▶ [Extrait affiché]
────────────────────

Espérons que le futur président français qui parviendra au pouvoir en 2017 fera preuve d’un peu plus de clairvoyance que ses prédécesseurs.
[1] L’Afghanistan des taliban avait accueilli Oussama Ben Laden qui a personnellement supervisé l’opération terroriste. Ensuite, Kaboul a refusé de le livrer à la justice américaine.
[2] Généralement au pistolet à silencieux ou avec de petites charges explosives déposées aux endroits idoines – téléphones, appuie tête de fauteuil de voiture, etc.
[3] Les Américains entretenaient un lourd passif avec ce dictateur qu’ils avaient déjà tenté de transformer en « chaleur et lumière » lors de l’opération El Dorado Canyon menée contre la Jamahiriya arabe libyenne du colonel Kadhafi le 15 avril 1986 en représailles de l’attentat à la bombe la même année d’une discothèque de Berlin-Ouest fréquentée par des militaires américains.
[4] En Irak, les Américains n’étaient pas seuls puisque les Britanniques ont fourni un important corps expéditionnaire; mais l’Histoire collective ne se souvient que des GI.
[5] Les guerres sont toutes cruelles. Les guerres civiles encore plus car elles n’obéissent à aucune loi.
[6] Ce que les Américains mesurent discrètement, c’est qu’en fin de compte, la Chine est beaucoup plus puissante que la Russie sur les plans financier, économique, politique et militaire. La suite risque donc d’être conditionnées par les relations Etats-Unis/Chine.

────────────────────

▶ [Entrées répertoriées]
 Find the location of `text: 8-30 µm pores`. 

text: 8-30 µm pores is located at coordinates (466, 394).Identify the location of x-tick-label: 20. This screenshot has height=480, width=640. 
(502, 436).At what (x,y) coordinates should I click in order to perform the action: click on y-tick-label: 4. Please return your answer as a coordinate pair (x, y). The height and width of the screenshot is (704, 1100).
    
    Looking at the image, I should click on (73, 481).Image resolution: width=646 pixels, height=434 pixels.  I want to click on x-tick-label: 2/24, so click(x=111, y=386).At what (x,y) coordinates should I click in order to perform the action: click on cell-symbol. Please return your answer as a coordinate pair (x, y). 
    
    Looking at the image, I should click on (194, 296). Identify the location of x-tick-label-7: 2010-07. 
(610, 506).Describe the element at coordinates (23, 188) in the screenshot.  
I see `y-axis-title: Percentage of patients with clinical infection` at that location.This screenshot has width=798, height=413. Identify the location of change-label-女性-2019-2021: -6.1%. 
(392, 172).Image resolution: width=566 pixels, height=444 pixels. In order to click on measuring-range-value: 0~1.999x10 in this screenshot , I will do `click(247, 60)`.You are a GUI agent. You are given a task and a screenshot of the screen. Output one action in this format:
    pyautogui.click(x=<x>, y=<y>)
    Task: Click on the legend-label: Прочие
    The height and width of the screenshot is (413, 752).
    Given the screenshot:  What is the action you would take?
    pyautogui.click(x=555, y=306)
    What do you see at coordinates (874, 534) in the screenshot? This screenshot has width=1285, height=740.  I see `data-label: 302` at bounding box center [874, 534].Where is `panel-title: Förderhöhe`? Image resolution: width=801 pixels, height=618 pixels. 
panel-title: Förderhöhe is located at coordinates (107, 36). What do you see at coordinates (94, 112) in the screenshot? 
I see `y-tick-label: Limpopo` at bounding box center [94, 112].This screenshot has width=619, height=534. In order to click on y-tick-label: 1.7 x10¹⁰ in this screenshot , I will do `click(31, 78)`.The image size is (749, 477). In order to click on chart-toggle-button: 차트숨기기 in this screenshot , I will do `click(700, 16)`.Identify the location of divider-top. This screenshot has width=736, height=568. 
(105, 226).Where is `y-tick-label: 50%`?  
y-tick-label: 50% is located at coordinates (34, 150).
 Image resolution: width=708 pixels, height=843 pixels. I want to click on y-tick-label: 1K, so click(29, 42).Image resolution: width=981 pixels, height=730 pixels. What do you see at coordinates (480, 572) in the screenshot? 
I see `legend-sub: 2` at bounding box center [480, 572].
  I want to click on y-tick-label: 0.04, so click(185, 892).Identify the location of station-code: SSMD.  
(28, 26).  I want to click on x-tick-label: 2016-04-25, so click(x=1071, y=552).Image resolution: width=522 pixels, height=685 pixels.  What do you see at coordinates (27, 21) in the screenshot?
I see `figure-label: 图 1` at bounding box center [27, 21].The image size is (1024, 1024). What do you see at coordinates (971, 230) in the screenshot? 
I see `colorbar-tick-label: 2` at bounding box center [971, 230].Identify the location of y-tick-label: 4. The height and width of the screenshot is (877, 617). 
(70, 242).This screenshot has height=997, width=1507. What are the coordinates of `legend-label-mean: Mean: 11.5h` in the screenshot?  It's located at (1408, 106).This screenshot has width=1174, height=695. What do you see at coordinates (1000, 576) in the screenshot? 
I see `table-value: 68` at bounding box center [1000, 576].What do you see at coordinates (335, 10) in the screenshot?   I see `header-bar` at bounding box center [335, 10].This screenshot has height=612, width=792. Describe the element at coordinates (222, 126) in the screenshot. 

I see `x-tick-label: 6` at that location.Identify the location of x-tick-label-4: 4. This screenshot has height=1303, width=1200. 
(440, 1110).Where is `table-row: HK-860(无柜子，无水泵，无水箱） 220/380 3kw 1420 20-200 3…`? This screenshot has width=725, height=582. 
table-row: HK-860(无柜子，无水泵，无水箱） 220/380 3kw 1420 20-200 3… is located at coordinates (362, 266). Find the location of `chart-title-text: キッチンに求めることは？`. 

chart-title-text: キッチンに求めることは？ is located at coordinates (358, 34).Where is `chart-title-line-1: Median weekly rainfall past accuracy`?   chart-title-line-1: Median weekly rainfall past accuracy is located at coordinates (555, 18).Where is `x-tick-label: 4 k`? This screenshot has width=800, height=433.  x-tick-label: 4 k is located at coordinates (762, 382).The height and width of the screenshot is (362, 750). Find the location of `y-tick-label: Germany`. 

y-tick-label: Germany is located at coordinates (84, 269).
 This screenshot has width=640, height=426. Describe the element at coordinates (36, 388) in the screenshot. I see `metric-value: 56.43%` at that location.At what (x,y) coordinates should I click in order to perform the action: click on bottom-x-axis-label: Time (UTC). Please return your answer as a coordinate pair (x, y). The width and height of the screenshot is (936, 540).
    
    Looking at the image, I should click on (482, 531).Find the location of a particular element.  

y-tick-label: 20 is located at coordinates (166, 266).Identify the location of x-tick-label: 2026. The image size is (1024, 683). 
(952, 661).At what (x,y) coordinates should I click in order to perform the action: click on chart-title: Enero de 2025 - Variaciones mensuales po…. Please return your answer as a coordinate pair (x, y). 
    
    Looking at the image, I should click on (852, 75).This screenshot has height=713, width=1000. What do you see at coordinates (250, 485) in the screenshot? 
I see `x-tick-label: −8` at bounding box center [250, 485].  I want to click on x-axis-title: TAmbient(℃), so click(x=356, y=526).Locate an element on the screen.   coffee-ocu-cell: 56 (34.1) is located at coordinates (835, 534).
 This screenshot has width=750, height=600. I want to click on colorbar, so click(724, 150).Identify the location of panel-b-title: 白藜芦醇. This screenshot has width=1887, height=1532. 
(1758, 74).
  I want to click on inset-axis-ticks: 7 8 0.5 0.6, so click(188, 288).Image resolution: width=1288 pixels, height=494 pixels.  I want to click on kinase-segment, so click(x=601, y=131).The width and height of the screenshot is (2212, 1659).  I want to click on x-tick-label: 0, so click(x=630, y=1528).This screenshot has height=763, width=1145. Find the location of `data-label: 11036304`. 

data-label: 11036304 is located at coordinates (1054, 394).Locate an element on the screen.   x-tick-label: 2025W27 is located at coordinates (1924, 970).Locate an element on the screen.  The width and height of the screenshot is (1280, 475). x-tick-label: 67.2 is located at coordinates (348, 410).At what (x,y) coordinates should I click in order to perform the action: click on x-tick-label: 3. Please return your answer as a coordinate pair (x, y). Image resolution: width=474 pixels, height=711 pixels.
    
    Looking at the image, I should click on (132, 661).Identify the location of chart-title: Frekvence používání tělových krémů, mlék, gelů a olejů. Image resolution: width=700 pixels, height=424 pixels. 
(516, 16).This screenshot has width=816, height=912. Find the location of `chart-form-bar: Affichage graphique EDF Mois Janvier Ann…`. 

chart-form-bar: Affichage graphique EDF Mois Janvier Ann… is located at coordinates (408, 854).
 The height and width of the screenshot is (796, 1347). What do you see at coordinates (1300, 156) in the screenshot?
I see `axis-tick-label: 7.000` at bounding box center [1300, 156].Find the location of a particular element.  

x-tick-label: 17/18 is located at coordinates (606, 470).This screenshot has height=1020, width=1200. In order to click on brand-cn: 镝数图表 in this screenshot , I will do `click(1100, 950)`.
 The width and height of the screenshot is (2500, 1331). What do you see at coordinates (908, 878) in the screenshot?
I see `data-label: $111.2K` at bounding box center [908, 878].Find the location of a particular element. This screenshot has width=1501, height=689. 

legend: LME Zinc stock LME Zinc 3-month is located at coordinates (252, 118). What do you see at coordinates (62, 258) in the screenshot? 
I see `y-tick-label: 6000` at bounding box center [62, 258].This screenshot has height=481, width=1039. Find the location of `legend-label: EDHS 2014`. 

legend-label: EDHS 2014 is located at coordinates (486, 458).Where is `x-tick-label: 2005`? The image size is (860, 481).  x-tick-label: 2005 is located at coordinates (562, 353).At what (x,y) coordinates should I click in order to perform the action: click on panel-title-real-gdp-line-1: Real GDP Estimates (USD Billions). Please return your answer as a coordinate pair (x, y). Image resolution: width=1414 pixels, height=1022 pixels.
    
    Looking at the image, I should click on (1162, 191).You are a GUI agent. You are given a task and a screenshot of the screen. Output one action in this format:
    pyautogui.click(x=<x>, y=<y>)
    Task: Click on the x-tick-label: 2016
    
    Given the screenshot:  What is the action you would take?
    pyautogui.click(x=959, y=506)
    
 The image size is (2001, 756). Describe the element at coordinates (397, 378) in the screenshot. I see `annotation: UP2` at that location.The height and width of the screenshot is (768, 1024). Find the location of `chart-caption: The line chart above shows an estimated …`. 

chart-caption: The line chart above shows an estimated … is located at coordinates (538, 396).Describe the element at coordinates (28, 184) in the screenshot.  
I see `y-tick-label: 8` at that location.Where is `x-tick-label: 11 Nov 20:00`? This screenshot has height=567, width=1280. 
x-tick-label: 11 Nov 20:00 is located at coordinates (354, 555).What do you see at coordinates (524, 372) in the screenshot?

────────────────────

▶ [Exercice]
Traduisez en anglais, s'il vous plaît, cette phrase de l'extrait affiché : « Espérons que le futur président français qui parviendra au pouvoir en 2017 fera preuve d'un peu plus de clairvoyance que ses prédécesseurs. »

▶ [Solution rédigée]
Let us hope that the future French president who comes to power in 2017 will show a little more foresight than his predecessors.